**DESCRIPTION OF THE TASK**
Duplicate the part of the passage about gelatin fibers for lab-grown meat that begins with the words containing "The solvent, a" and ends with "tender meat analog.".

**SOURCE EXTRACT**

The solvent, a mixture of ethanol and water, keeps the fibers from falling apart as they fling out of the supercharged cotton candy machine. The fibers themselves are made of pig-derived gelatin, which is a product of broken-down collagen. In a regular steak, collagen forms what’s known as the extracellular matrix, or the scaffolding that holds the meat together. How it’s cooked, then, defines its structure and flavor. For instance, you’ve probably had at least one terribly cooked steak that curls up at the edges. “It’s not very tasty, it’s pretty dry,” says Parker. “The collagen curled up instead of transitioning into gelatin.” By contrast, in slow-cooked pulled pork, the low temperatures give collagen the chance to turn into flavor-packed gelatin. And by using gelatin to make these fibers, the researchers can create a tender meat analog.
Speaking of pulled pork, you know how it comes apart into that mass of fibers? That’s because skeletal muscle cells fuse together into long strands. With these lab-spun gelatin fibers, the researchers provided a similar kind of scaffolding, to which they added either cow or rabbit cells. “You don’t want the cells to be like bricks in a brick building,” says Parker. “You want them to be nice and long, like that pulled pork. So having these long fibers, the cells attach to the fibers and they form protein junctions, and then they grow along the length of the fiber.”

**RECORDED DATA**
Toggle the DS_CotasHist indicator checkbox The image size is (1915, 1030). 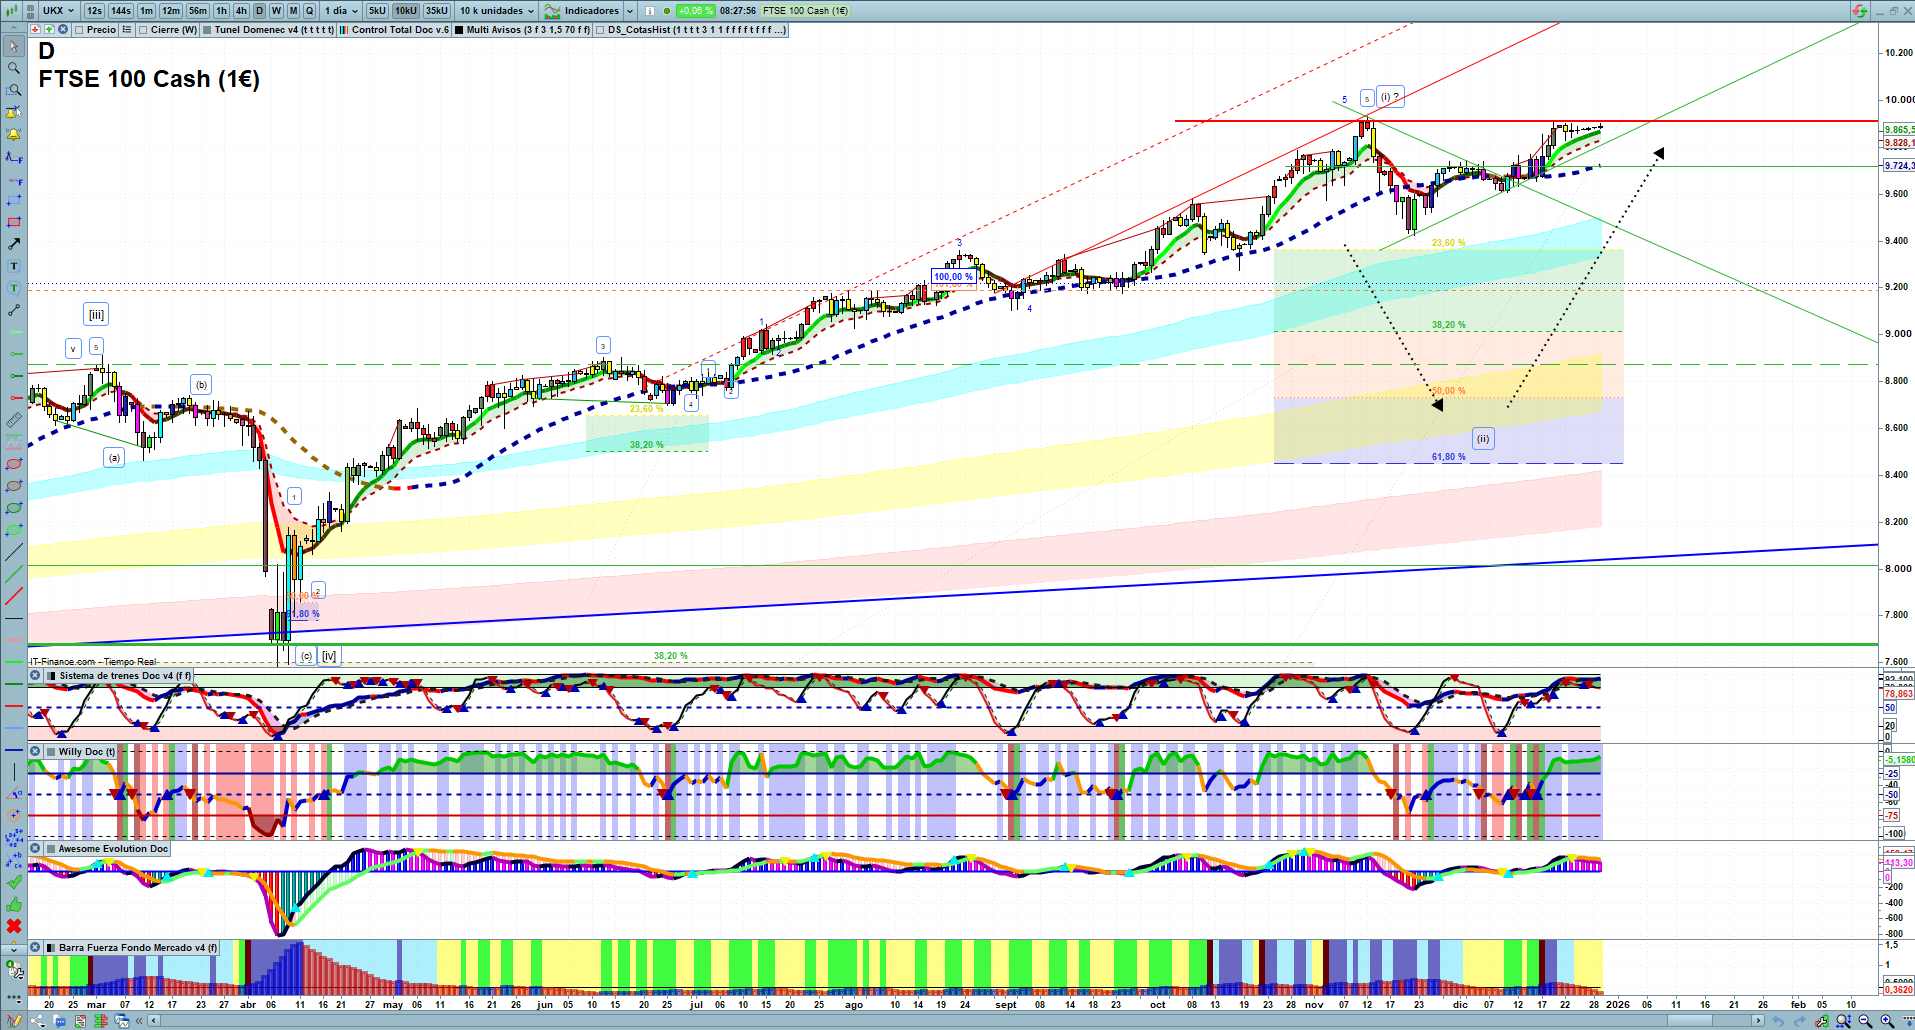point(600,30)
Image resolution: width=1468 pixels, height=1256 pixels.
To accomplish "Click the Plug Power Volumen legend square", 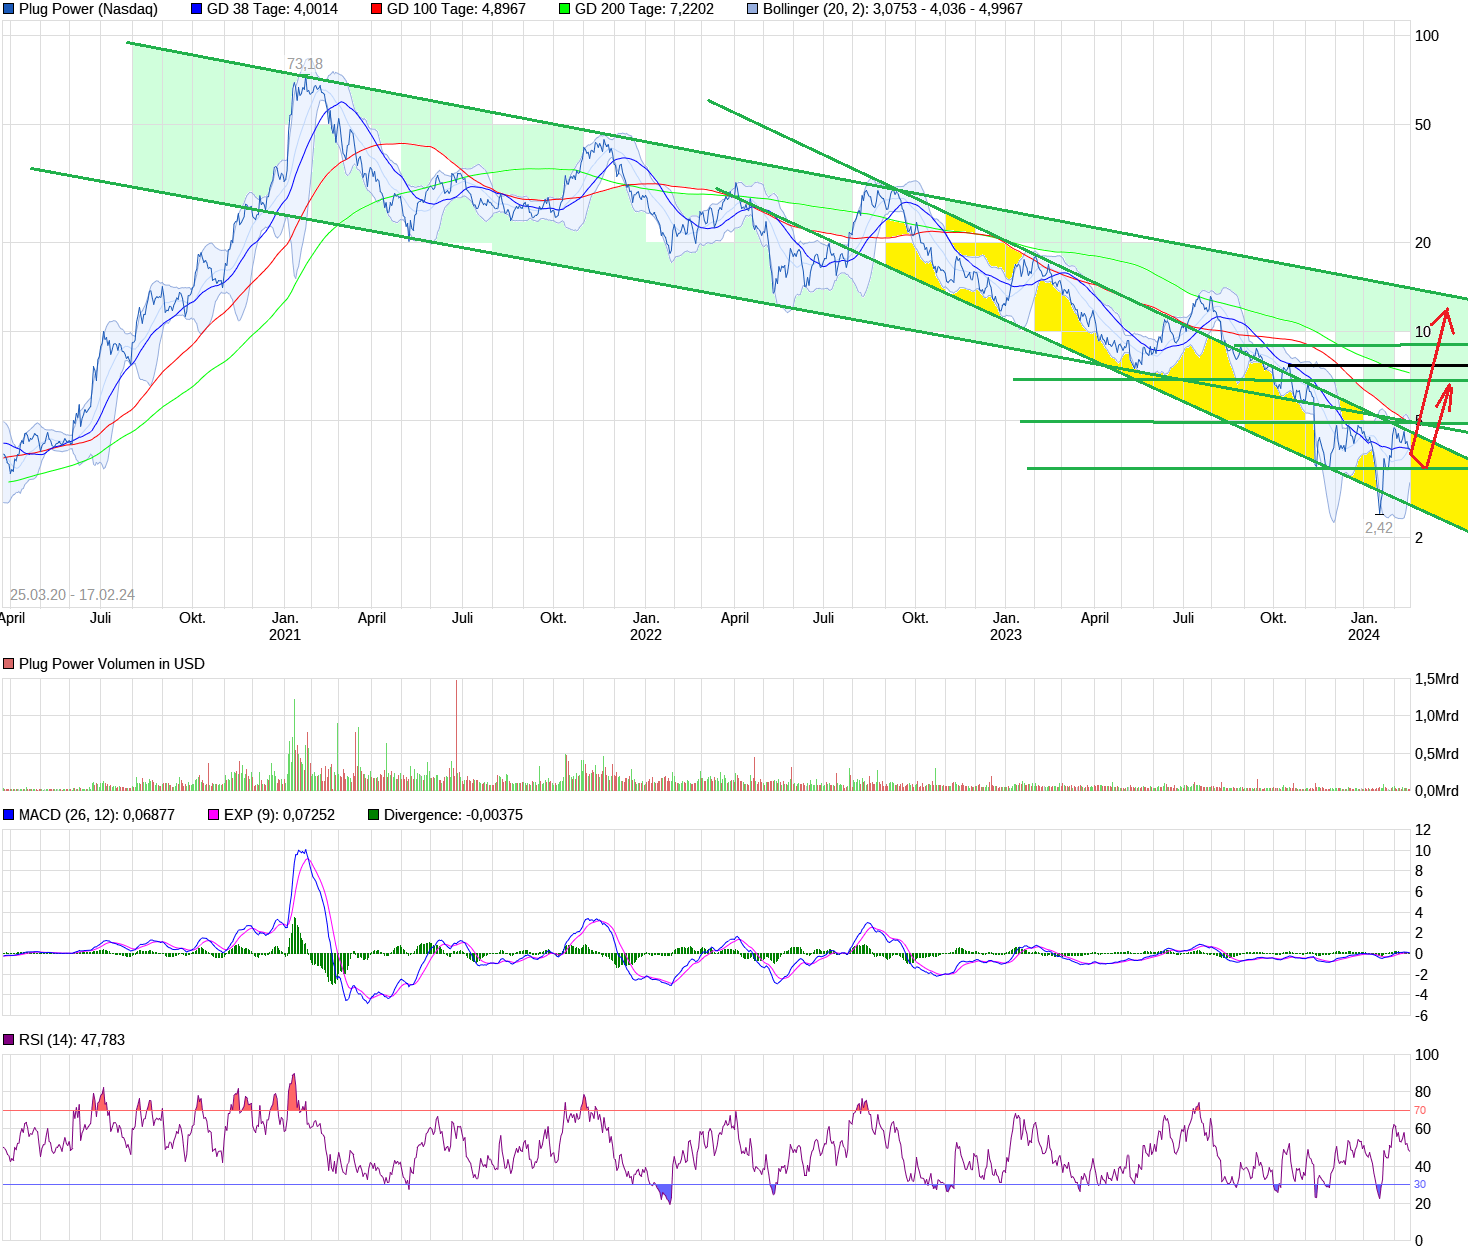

**SOLVED PROBLEM**
The solvent, a mixture of ethanol and water, keeps the fibers from falling apart as they fling out of the supercharged cotton candy machine. The fibers themselves are made of pig-derived gelatin, which is a product of broken-down collagen. In a regular steak, collagen forms what’s known as the extracellular matrix, or the scaffolding that holds the meat together. How it’s cooked, then, defines its structure and flavor. For instance, you’ve probably had at least one terribly cooked steak that curls up at the edges. “It’s not very tasty, it’s pretty dry,” says Parker. “The collagen curled up instead of transitioning into gelatin.” By contrast, in slow-cooked pulled pork, the low temperatures give collagen the chance to turn into flavor-packed gelatin. And by using gelatin to make these fibers, the researchers can create a tender meat analog.